Direktur Walhi Lampung, Irfan Tri Musri, menyebutkan PP 26 Tahun 2023 akan menimbulkan konflik antara nelayan dengan usaha tambang. Selama ini keberpihakan pemerintah dan aparat penegak hukum justru menyasar nelayan sebagai obyek kriminalisasi.
Selama ini Walhi Lampung kerap menjadi pendamping bagi nelayan tersebut. Misalnya saja aktivitas penambangan pasir laut di sekitar Pulau Sekopong, Lampung Timur. Penolakan tambang yang dilakukan oleh nelayan Margasari, Kecamatan Labuhan Maringgai, Lampung Timur berujung penangkapan nelayan bernama Sjafrijal.
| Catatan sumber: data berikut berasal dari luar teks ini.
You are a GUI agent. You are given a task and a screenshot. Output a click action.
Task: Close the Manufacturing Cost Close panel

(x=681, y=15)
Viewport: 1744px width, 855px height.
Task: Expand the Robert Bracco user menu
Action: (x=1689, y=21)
“Kemudian muncul kebijakan ini, pemerintah tak pernah mendengar nelayan sehingga berpotensi menimbulkan kerusakan ekologis wilayah pesisir serta memperparah dampak perubahan iklim dan menghilangkan potensi blue carbon,” ucapnya.
Menurutnya sosialisasi PP nomor 26 tahun 2023 ini hanya orientasinya pada sektor ekonomi semata dan menargetkan untuk pengambilan pasir laut.
Direktur LBH Bandar Lampung, Sumaindra Jarwadi, menganggap PP 26 tahun 2023 memperparah perampasan ruang hidup dan penghidupan nelayan kecil terutama yang hari ini mencari nafkah di pesisir timur laut Lampung. Konflik yang terjadi sudah berlangsung sejak tahun 2016 sudah banyak memakan korban nelayan dengan kriminalisasi.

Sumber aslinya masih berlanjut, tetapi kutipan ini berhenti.